**Given request**.
Select every line of the records that contains the string "width". Case counts.

**Dataset records**.
▽

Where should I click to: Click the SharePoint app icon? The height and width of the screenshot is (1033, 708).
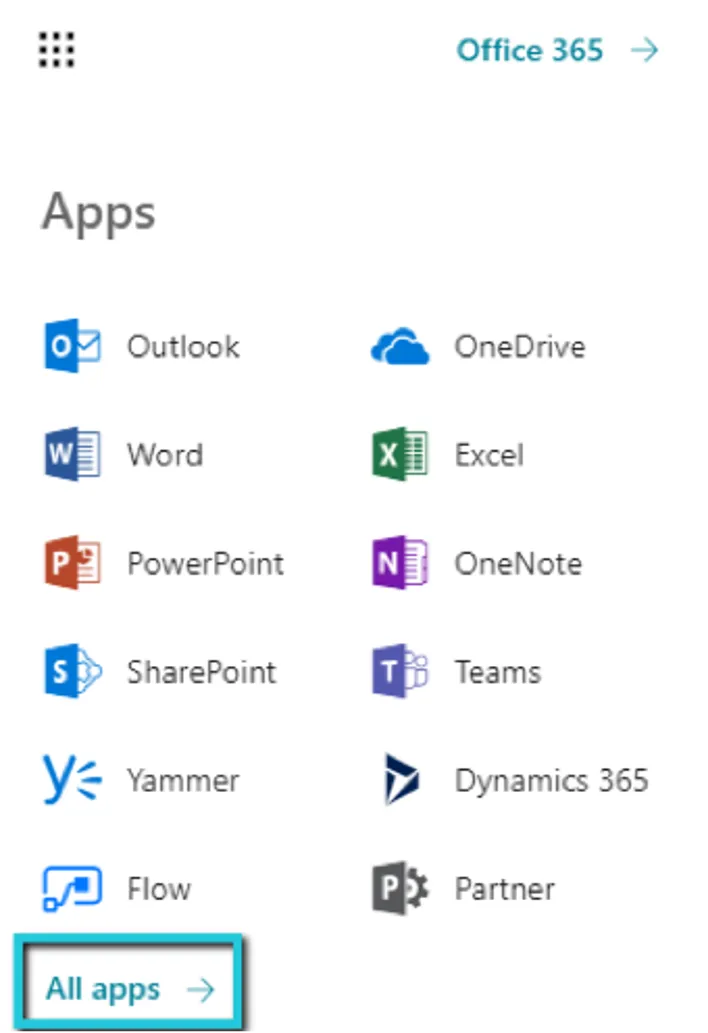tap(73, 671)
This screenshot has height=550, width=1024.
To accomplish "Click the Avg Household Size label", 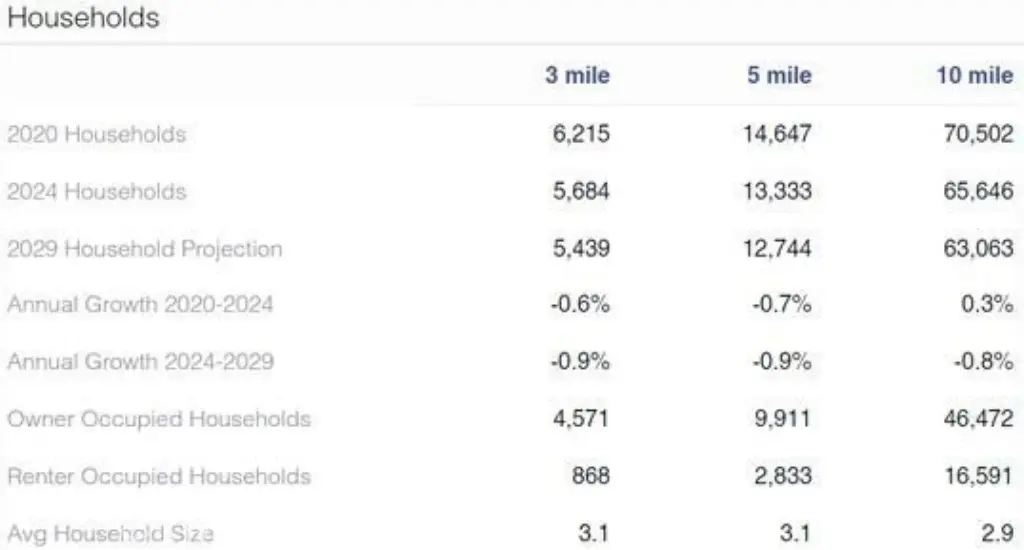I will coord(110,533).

△
▽

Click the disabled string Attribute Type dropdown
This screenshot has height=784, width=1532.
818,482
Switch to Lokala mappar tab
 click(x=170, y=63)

△

**In response**.
Where should I click to: Click the SharePoint app icon? The height and width of the screenshot is (1033, 708).
This screenshot has height=550, width=1024.
This screenshot has height=784, width=1532.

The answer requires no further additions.